The Green party’s election manifesto pledges to ‘regulate access’ to recreational drugs through pharmacies.

The manifesto, launched today (19 November), pledges to end the ‘war on drugs’ – which it brands a ‘resounding failure’ – and set up a ‘radically new system’ based around harm reduction if the Green party is elected into Government on 12 December.

It pledges to: ‘Regulate access for adults to stimulant and psychedelic drugs based on the evidence around harm reduction through pharmacies, after a safety consultation with a qualified pharmacist, at fixed doses and fixed prices.’

The Green party would also make heroin available on prescription following a medical assessment by a doctor and provide ‘safe facilities’ for users who inject drugs, to encourage ‘more problematic’ drug users into treatment.

 

‘A health issue, not a crime’

 

The Green party would also ‘replace the current system of prohibition with an evidence-based, legalised, regulated system of drug control’, the manifesto adds.
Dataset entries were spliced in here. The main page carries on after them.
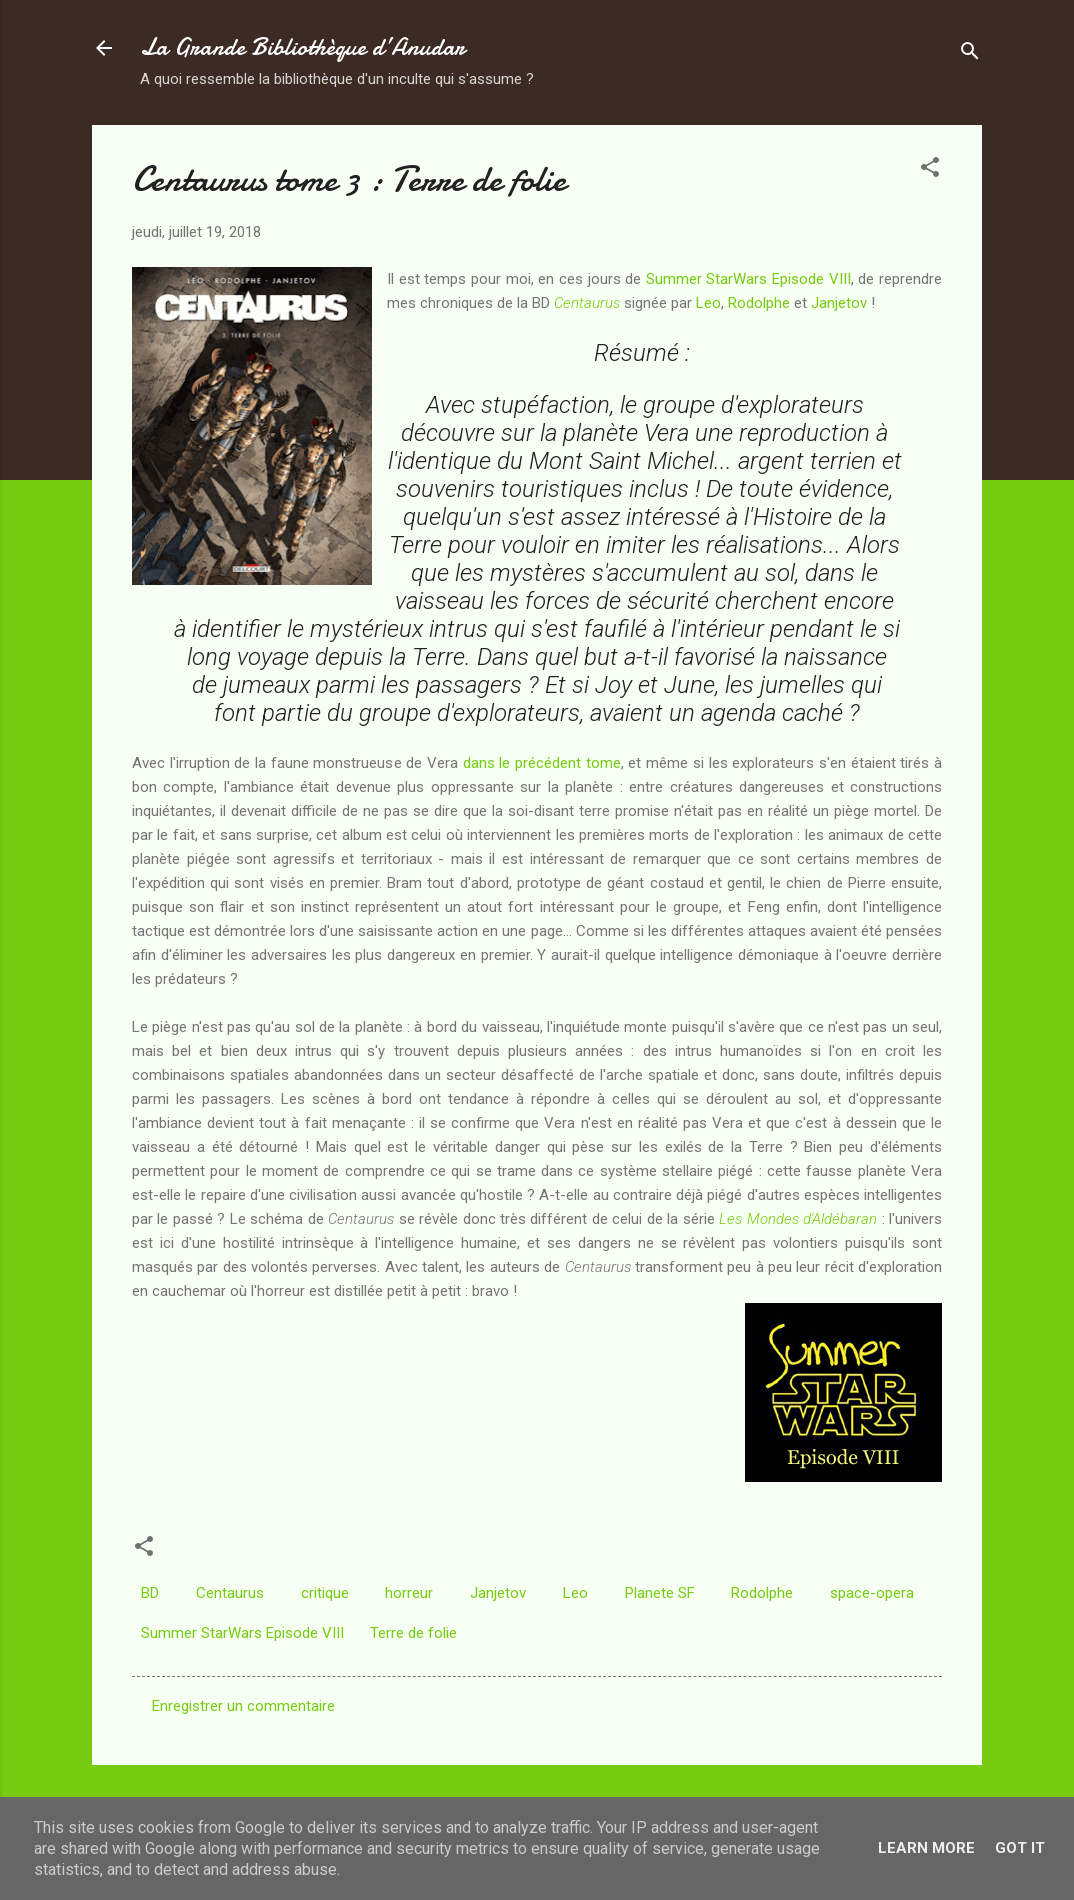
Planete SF (660, 1593)
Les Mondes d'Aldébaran (798, 1219)
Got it (1020, 1848)
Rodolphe (759, 303)
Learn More (926, 1848)
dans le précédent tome (542, 763)
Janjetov (839, 303)
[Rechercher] (970, 54)
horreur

It pledges to ‘treat problematic drug use as a health issue, not a crime’, by repealing the Misuse of Drugs Act 1971 and the Psychoactive Substances Act 2016 and pardoning those previously convicted for possession and small-scale drugs supply.

If elected, the party would raise ‘significant revenues’ through taxes and licence fees on drugs, which it would use to fund the time it takes for the NHS to treat the harm caused by drug use, it added.